7月も半ばになり、暖かいと言うよりは灼熱に近くなってきた今日この頃。私は1人、カフェで時間を潰していた。
 プラチナ通りのカフェの前からは、おめかしして通りを歩く人達の姿がよく見える。私はお洒落なグラスに注がれたアイスカフェラテを飲みながら、道行く人達をぼんやりと眺めていた。

「美雪、ごめーん」

 カフェの扉がウィーンと開き、入ってきた真理子が私を見つけて手を振る。私も真理子に向かって、片手を挙げて見せた。

「終わったらすぐ出てこられると思ってたら、意外と時間取られてさぁ」

 真理子は遅れた理由をぼやきながら、私の前の席へと腰掛けた。パーティードレスに合わせてセットされた髪の毛は緩い編み込みにされて可愛らしく結い上げられていた。

「全然大丈夫だよ。結婚式どうだった?」
「すっごい素敵だったよ。式場の庭園が庭園が広くてさー、ああ言うのいいね。ウエディングドレスに憧れてたのに、一気に和装派になった」

 真理子は答えながら、引き出物の紙袋に手持ちのハンドバッグをまとめて1つにする。それを椅子の下にある籠に入れて、顔を上げた。

「緑さん、すっごい綺麗だったよ」
「そっかぁ。見たかったな」
「写真撮ったよ。ちょっと待ってね」

 真理子は自分のスマホを鞄から取り出すと、画面をタップし始める。しばらくして、「はい」と私にスマホを手渡した。

 私は画面を見た。
 液晶画面には、色打ち掛け姿の女性と、紋付き袴を着た男性が映っていた。赤い色打ち掛けには全体的に刺繍が施されているのか、とても豪華だ。こちらを見つめて微笑む2人はとても幸せそうに見える。

「ほんと。緑さん綺麗」
「ね。やっぱり花嫁姿は特別だよ」

 私からスマホを受け取ると、真理子はふふっと笑った。
 今日、前の会社の同僚の結婚式があったらしい。緑さんは私と一緒に賃貸物件をお客様にご案内する窓口業務をしていた。私はもう辞めてしまったのでその結婚式に招待されなかったが、小さな会社だったので社員の半分以上が招待されたと言う。

「幸せのお裾分けだね。元気になった」
「だね」
「美雪が辞めてさ、新しい子が1人入ってきたんだけど、窓口業務中も竹井さんとずっと2人で喋ってるの。だから、みんな私と緑さんが対応しててさー。注意しても、『わかりましたー』って言って、結局喋ってるんだよ」

 運ばれてきた自家製レモンスカッシュをストローでかき混ぜながら、真理子は少し口を尖らせた。ちなみに、真理子の言う『竹井さん』とは、私から英二を取った後輩のことだ。私が前の会社のを辞めてまだ4ヶ月程度しか経っていないけれど、社内はだいぶ雰囲気が変わったのかもしれない。
 真理子はその後も、会社の話を沢山話してくれた。

「もうそろそろ行かないとかな? ここって遠い?」

 1時間位話しただろうか。真理子は鞄から1枚の紙を取り出すと、それを私に差し出した。紙にはレストランの名前と地図、受け付け時間などが書かれている。これから、結婚式の2次会のある場所のようだ。偶然だが、その店は以前、私が白金台を散歩をしたときに結婚式パーティーをしているのを見かけたあの店だった。

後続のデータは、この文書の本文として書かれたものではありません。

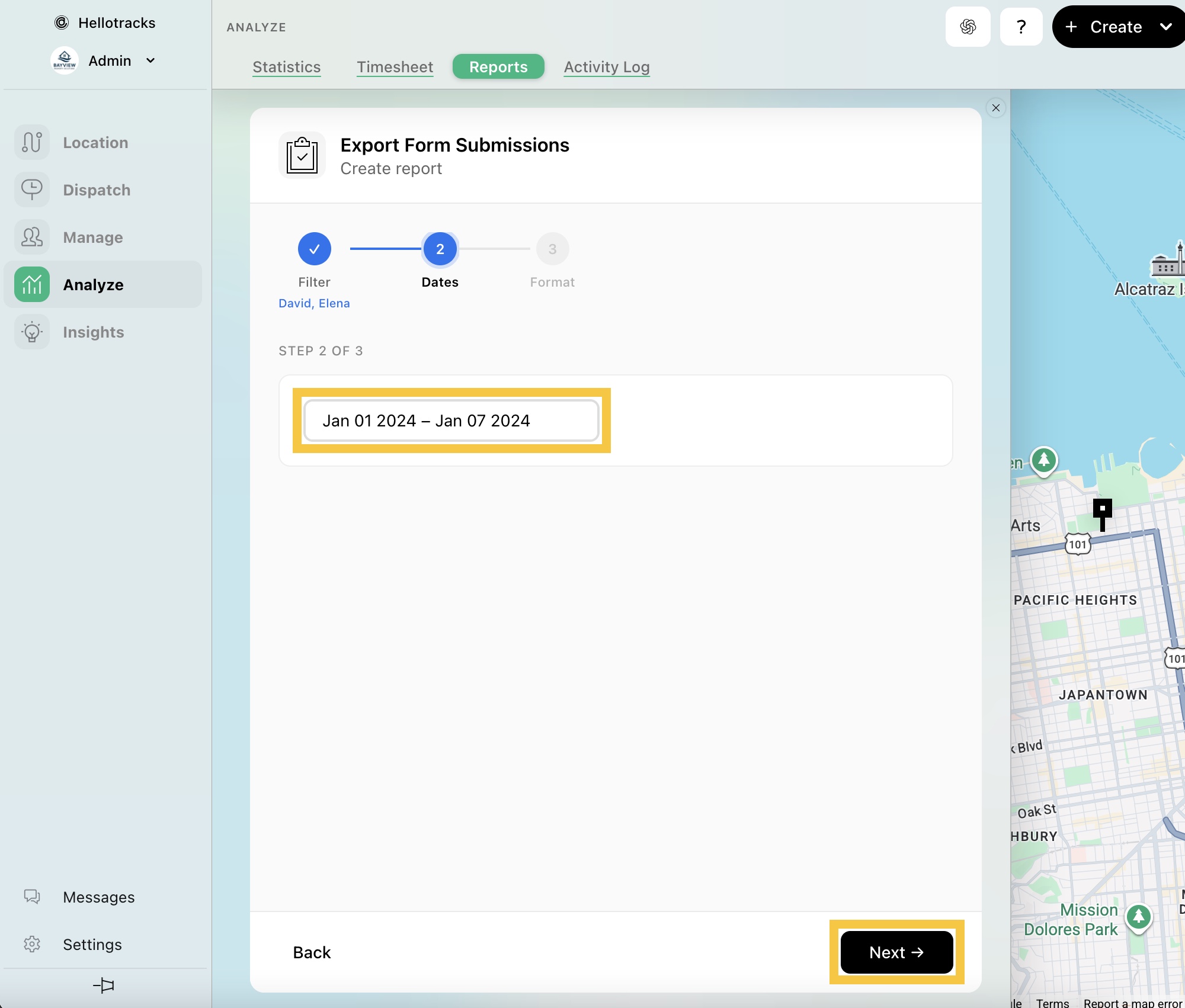1185x1008 pixels.
Task: Open the help question mark button
Action: point(1021,27)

「すぐ近くだよ。帰り道だし、店の前まで一緒に行くよ」
「本当?」
「うん。真理子ともっと話したいし」
「ありがとう」

 少しはにかんだ真理子は、手に持った大きな紙袋を怨めしげに見つめた。

「あーあ。こんな格好じゃ無くて、荷物も無ければ美雪のうちに泊まるんだけどな」

 口を尖らせた真理子を見て、私は苦笑した。真理子には今日の2次会が終わった後、うちに泊まりに来ないかと誘った。明日は日曜日だし、積もる話も沢山ある。だけど、格好がパーティードレスだし、荷物が多いし、ということで泣く泣くお泊まりは無しになった。

「またいつでも来てよ」
「うん、絶対行くね!」

 真理子は嬉しそうににこっと笑った。